Department: Regulatory Affairs
Job Title: Manager/Senior Manager Regulatory Operations
Description:
In this position you will be responsible for managing the regulatory document planning and submission process for all regulatory documents, paper and electronic; overseeing implementation of electronic submission solution and vendor management; interacting with cross functional areas within ARIAD Pharmaceuticals and development partners; and, maintaining departmental archives.
Duties and Responsibilities:
The Manager/Senior Manager of Regulatory Operations will be responsible for ensuring ARIAD Pharmaceuticals prepares and submits regulatory documents in compliance with agency requirements and guidance documents in a timely manner.
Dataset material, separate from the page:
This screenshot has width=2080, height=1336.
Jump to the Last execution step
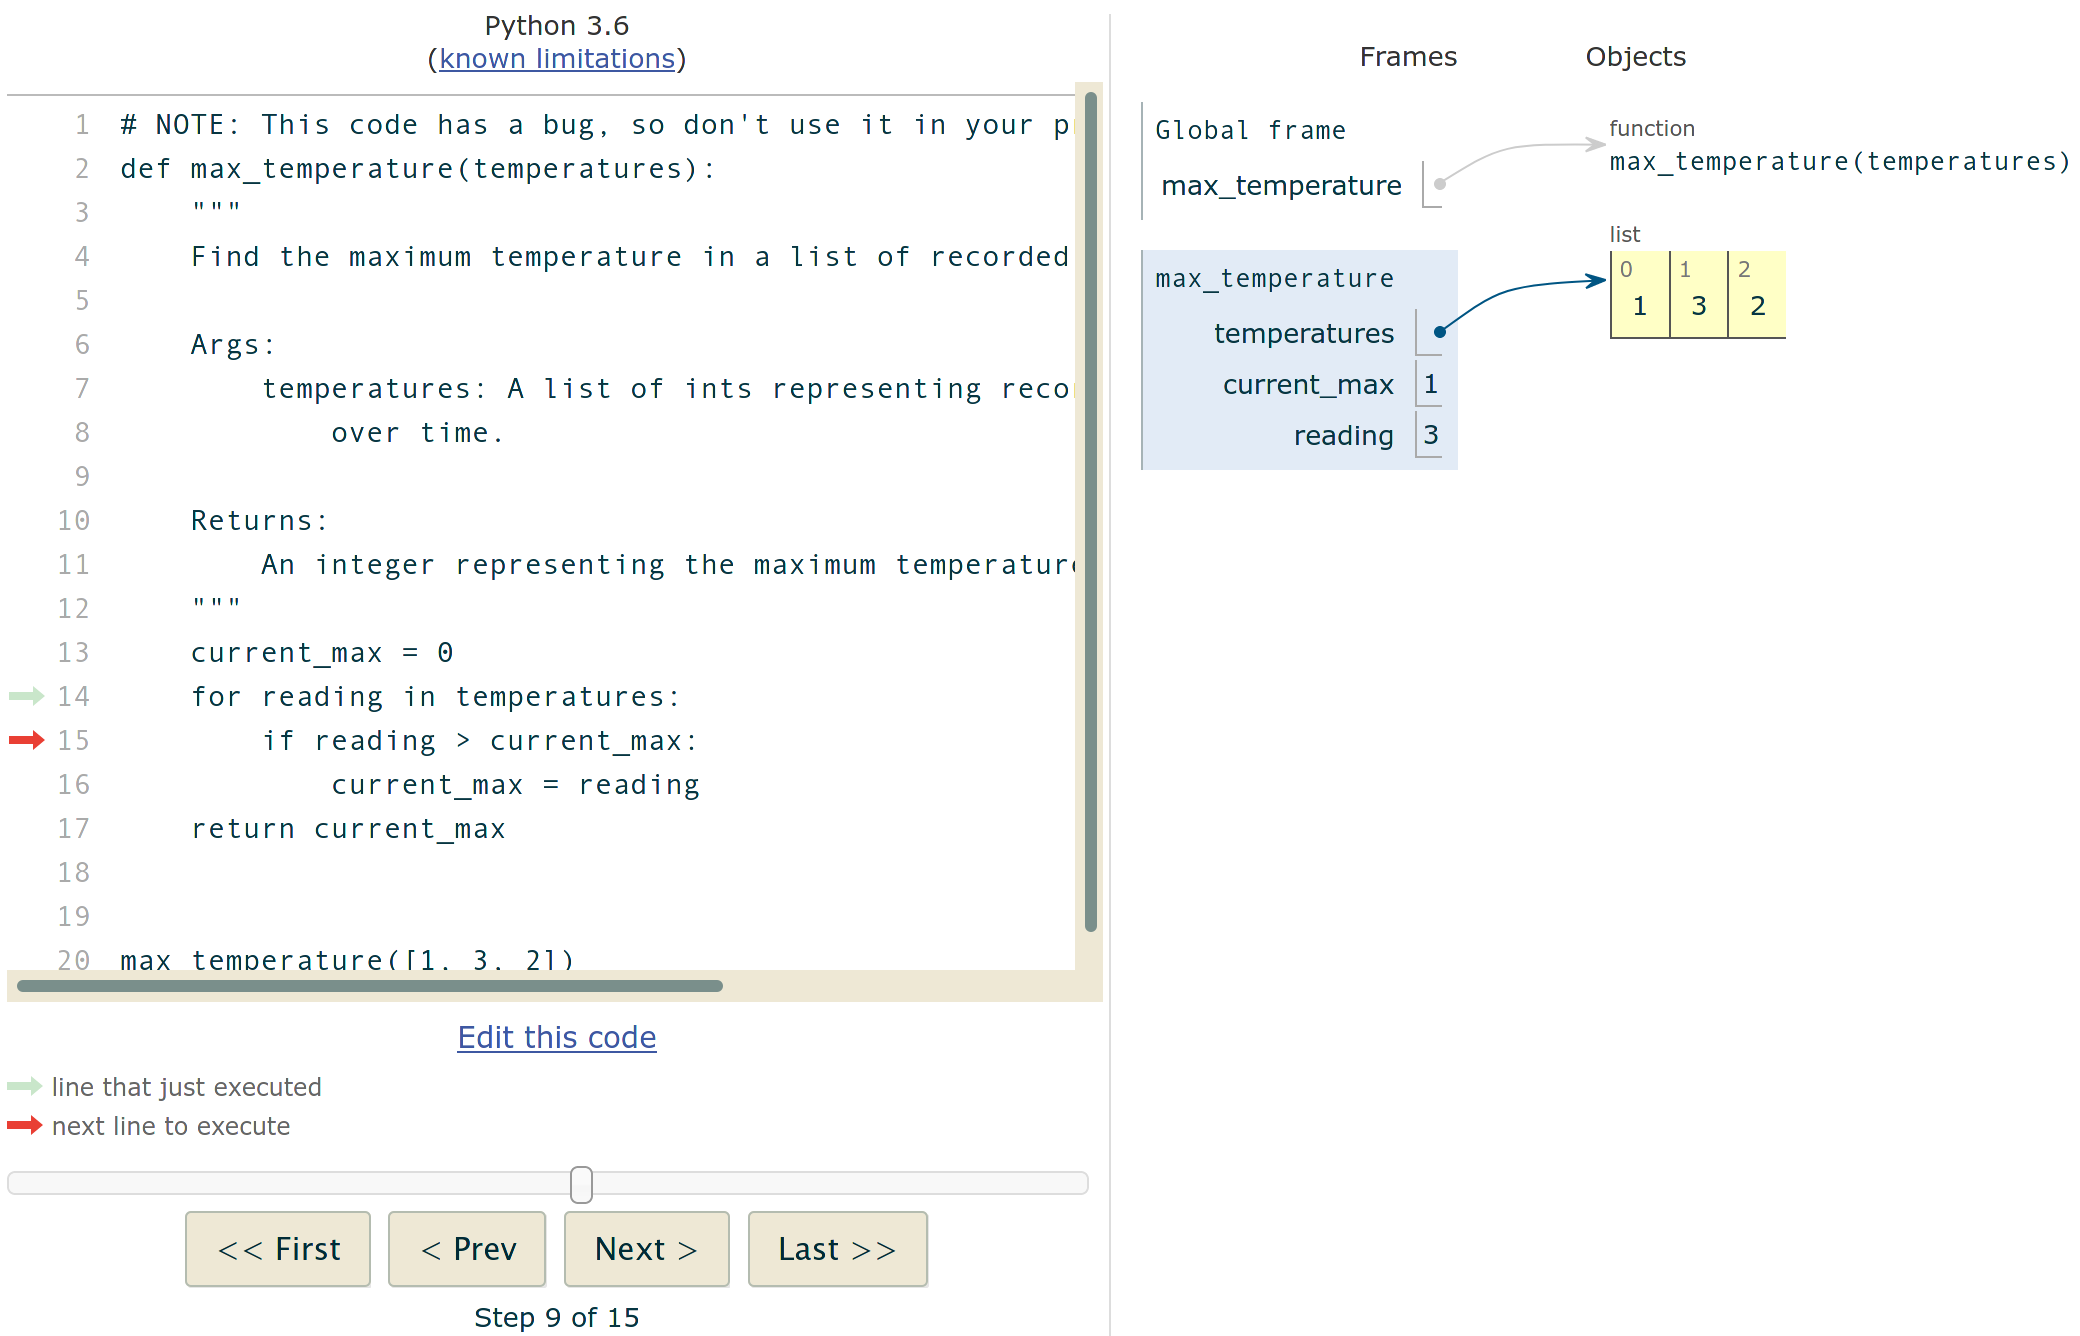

- Maintain in depth knowledge of regulatory requirements
- Oversee implementation and maintenance of electronic submission solution including roll out of training and development of user guides and procedures
- Prepare and execute timelines for submission of regulatory documentation including identification and resolution of potential issues to avoid timeline impact
- Represent Regulatory Operations on cross functional submission planning teams
- Develop company standards and templates for regulatory submissions
- Ensure paper and electronic submissions comply with all requirements
- Ensure consistency within and across submissions
- Interact with regulatory agencies to obtain concurrence for electronic submission strategy
- Manage the assembly, review, and internal approval of submissions
- Contribute to the continuous improvement of the submission process
- Oversee the growth and development of the regulatory operations function to meet corporate goals
- Assess business trends, pending regulations, and emerging technologies for potential corporate impact, and plan accordingly
- Maintain corporate archives and logs for all regulatory agency communications
- Oversee the corporate archives and logs for all regulatory agency communications
Job Requirements:
BS degree, preferably in a science or business related field. Minimum of 5-8 years direct pharmaceutical / biotechnology regulatory operations experience with submission of an eCTD preferred, clear understanding of submission content and format requirements, excellent verbal, computer, and communication skills.